### [Written problem A]
According to the science center description, where is the Crustal Geophysics and Geochemistry Science Center located?
### [Written problem B]
Quote the passage of the science center description that begins at the words "We have capabilities" and ends after "Mineral Resources Program.".

The Crustal Geophysics and Geochemistry Science Center is part of the Southwest Region of the USGS. Located at the Denver Federal Center, our scientists are involved in substantial intra-Bureau, interdepartmental, inter-Governmental, and international programs. Researchers work with partners from the Department of the Interior and other federal and international agencies. Our scientists also collaborate with academia, and industry, and state agencies.

Science Center members serve as consultants to other Federal and State governmental agencies, as well as to other nations, on a variety of technical and scientific topics. The ultimate goal is to make scientific knowledge public, and to contribute to the resolution of issues through accurate, dependable, and impartial scientific research on mineral-environmental, mineral-resource, health, hazards, and other science issues in a manner that is useful for formulating governmental policy and decision making at appropriate levels of State and Federal government.

Our Science

We have capabilities to meet diverse research needs in geophysics, geochemistry, geoanalytical research chemistry, and remote sensing. Research covers a variety of areas, with a major focus on mineral resources research, funded by the USGS Mineral Resources Program.

Primary Research Goals

Utilizing the Science Center’s capabilities of Geophysics, Geochemistry, Remote Sensing, Chemistry, and Economic Geology, the Science Center strives to:

  • Develop new and existing geophysical and geochemical solutions for addressing critical geologic problems. The Crustal Geophysics and Geochemistry Science Center is first and foremost an applied research organization.

### [Data shown]

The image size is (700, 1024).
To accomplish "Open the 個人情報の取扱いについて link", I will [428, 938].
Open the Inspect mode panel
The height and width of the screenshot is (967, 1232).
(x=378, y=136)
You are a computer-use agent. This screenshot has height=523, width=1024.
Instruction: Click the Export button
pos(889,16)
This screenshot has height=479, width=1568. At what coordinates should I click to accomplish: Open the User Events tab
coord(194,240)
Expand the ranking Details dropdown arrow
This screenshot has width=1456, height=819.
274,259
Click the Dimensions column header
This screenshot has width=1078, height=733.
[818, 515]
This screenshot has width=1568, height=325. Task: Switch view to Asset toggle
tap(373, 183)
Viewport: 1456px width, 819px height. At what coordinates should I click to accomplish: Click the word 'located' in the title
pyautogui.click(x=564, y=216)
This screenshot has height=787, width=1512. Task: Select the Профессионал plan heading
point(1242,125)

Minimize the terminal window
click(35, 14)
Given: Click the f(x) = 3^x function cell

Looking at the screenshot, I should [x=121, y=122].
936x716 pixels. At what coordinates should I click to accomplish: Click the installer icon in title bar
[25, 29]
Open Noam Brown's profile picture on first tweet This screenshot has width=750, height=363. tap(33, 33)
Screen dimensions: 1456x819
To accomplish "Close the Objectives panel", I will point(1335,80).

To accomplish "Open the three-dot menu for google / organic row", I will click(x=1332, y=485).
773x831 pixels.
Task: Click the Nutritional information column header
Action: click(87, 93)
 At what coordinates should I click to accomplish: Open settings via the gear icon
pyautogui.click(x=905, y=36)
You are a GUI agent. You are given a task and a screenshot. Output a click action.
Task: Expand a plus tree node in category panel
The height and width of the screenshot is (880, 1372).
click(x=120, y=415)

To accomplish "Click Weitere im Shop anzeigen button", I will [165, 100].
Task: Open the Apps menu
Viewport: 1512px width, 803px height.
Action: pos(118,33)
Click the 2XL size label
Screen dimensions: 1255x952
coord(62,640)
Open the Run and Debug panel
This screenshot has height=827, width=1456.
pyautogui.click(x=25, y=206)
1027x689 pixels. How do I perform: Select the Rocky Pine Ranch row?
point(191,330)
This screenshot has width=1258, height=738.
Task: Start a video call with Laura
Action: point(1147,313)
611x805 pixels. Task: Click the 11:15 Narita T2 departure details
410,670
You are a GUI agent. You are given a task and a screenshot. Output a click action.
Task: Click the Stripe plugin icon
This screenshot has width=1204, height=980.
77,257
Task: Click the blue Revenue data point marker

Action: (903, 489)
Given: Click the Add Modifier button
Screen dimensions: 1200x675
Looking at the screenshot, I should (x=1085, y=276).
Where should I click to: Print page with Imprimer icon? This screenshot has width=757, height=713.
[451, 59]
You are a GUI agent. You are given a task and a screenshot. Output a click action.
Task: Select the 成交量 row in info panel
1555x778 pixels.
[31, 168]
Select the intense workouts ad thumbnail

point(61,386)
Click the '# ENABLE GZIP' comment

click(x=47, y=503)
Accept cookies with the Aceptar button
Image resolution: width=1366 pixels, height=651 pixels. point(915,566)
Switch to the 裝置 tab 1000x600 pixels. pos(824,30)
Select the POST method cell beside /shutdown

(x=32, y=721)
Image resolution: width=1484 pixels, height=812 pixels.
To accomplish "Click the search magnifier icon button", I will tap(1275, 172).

### [Exercise solution A]
The Denver Federal Center.

### [Exercise solution B]
We have capabilities to meet diverse research needs in geophysics, geochemistry, geoanalytical research chemistry, and remote sensing. Research covers a variety of areas, with a major focus on mineral resources research, funded by the USGS Mineral Resources Program.